* **Trecho do documento**:
Quem sou eu

Juiz de Direito desde 2007. Titular do Juizado Especial Cível de Lins(SP). Ex-Professor do Curso de Direito do Unisalesiano em Lins(SP). Ex-delegado de polícia. Motociclista, tatuado e corintiano do "bando de loucos".

26 de jun. de 2016

Anúncio – erro perceptível não vincula o comerciante

Tício passeava pelo “shopping” quando deparou com oferta com os dizeres “leve mais por menos – PS4 Sony de R$ 2.199 por R$ 1.199 em 10 x de R$ 119,90 no cartão de crédito”. Houve imediato interesse pela aquisição do produto. Ao tentar efetivar a compra, foi informado de que o anúncio estava equivocado, pois, em verdade, o objeto custava R$ 1.999. O gerente foi acionado, pediu desculpas e se recusou a manter a oferta anunciada. Mesmo inconformado, o jovem adquiriu o produto por R$ 1.999. Em seguida, ajuizou ação sob o argumento de que se sentiu lesado por ter acreditado em propaganda enganosa. Requereu restituição do dobro da diferença entre R$ 1.199 e R$ 1.999 (R$ 1.600,00), bem como indenização por danos morais no importe de R$ 16 mil (20 vezes o valor que teria sido cobrado a mais).
Segundo a parte requerida (empresa do comércio varejista), houve erro material na indicação do valor da oferta. O produto custava quase duas vezes o preço anunciado e por isso “a oferta não tinha aparência de seriedade”.
O videogame estava sendo vendido por R$ 2.199 e a empresa, no intuito de anunciar o preço promocional de R$ 1.999 (cerca de 9% de desconto), acabou anunciando R$ 1.199 (cerca de 46% de desconto, ou seja, quase metade do preço que vinha sendo praticado). Descontos dessa natureza normalmente são concedidos para peças de mostruário (com defeitos aparentes) ou naquelas liquidações, amplamente divulgadas, disputadas por pessoas que pernoitam em filas e que, vez ou outra, até agridem os concorrentes para garantirem os objetos ofertados...

* **Material fornecido**:
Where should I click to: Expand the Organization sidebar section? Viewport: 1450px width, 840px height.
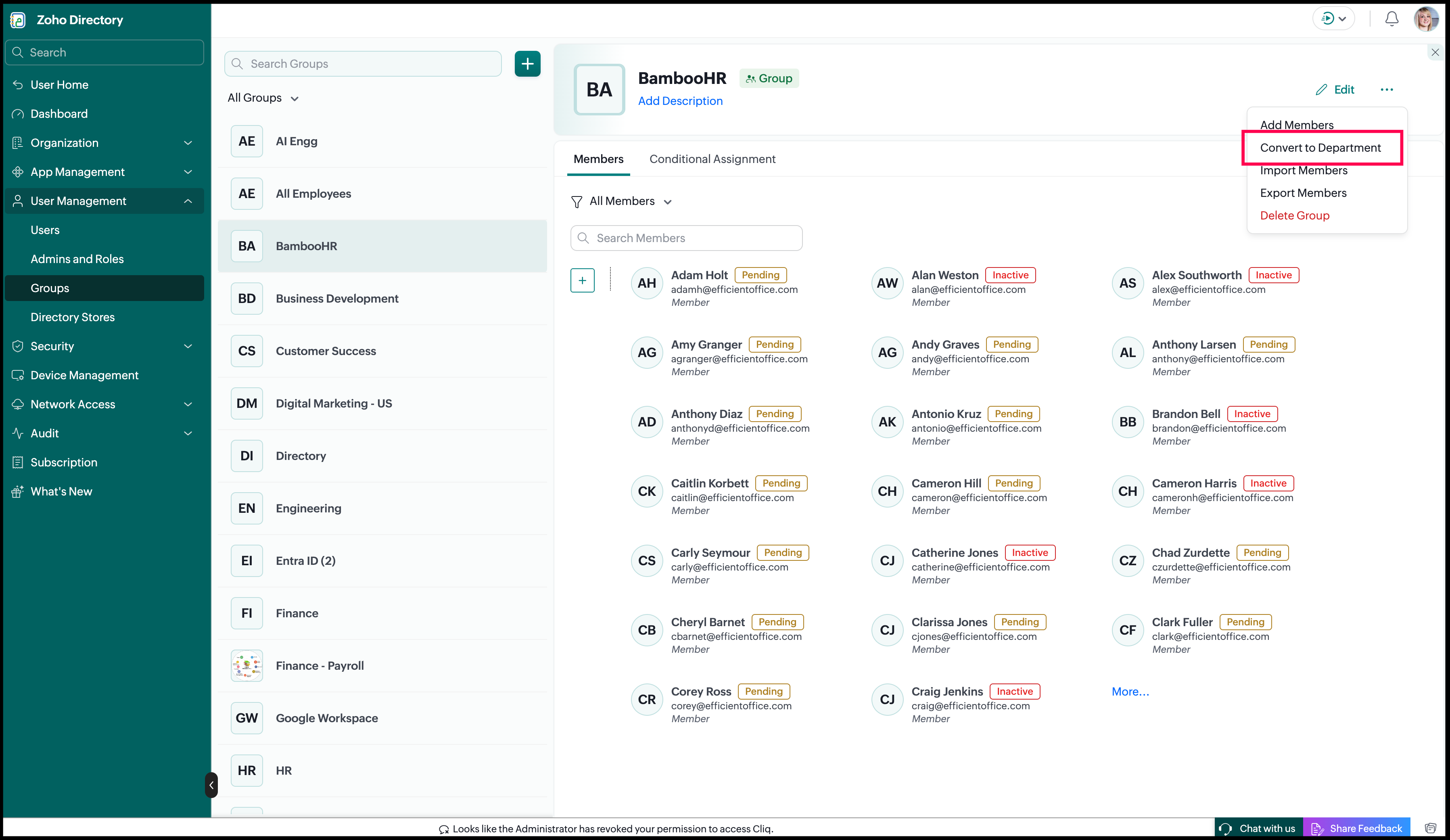point(104,143)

* **Exercícios**:
1. Responda com base no texto sobre o anúncio com preço errado:
(a) Por quanto Tício acabou comprando o produto?
(b) Qual valor ele pediu como indenização por danos morais?
(c) Que tipo de erro a empresa requerida diz ter havido na indicação do valor da oferta?
2. Escreva a continuação do texto sobre o anúncio com preço errado, começando logo após a última frase.

* **Respostas por tarefa**:
1.
(a) Por R$ 1.999.
(b) R$ 16 mil.
(c) Erro material.

2.
Quem confeccionou a placa errou na grafia do segundo dígito da milhar. Todavia, o discreto anúncio que foi colocado no chão, bem no canto da vitrine, não trazia nenhum percentual de desconto. Ao lado do Sony PS4 estava o Xbox On, anunciado com placa do mesmo estilo, de R$ 2.300 por R$ 1.899,00, ou seja, com desconto de 18%.
O demandante era jovem (27 anos) e tinha curso técnico. Portanto, era pessoa esclarecida. Tinha pleno conhecimento do valor de mercado do eletrônico, tanto que, ao deparar com o anúncio que apresentava valor infinitamente menor, imediatamente ingressou na loja. Não havia razão alguma para que não tivesse detectado, de plano, que o anúncio estava equivocado. Não tinha motivo para criar tanta expectativa...
Segundo o artigo 30 do Código de Defesa do Consumidor: “Toda informação ou publicidade, suficientemente precisa, veiculada por qualquer forma ou meio de comunicação com relação a produtos e serviços oferecidos ou apresentados, obriga o fornecedor que a fizer veicular ou dela se utilizar e integra o contrato que vier a ser celebrado”.
Todavia, a oferta que contempla erro grosseiro não obriga o anunciante. O Tribunal de Justiça de São Paulo decidiu, nos autos da Apelação 0000102-54.2014.8.26.0059, em dezembro de 2015, ao analisar caso de anúncio de computador por valor muito abaixo do preço de mercado, que o erro era justificável. Ponderou que o artigo 30 do CDC “deve ser interpretado em conjunto com os demais princípios consumeristas ... ante o princípio da boa fé e a proibição do enriquecimento ilícito”. Em resumo, o Judiciário não pode impor vantagem exagerada ao consumidor que se aproveita de um erro perceptível (que não pode ser equiparado à propaganda enganosa) para exigir a compra e dessa forma prejudicar o fornecedor. No caso analisado, o valor real do produto era R$ 2.398 e o anúncio apontava R$ 580. O “site” publicou errata e contatou quem tinha concluído a compra para restituir o dinheiro.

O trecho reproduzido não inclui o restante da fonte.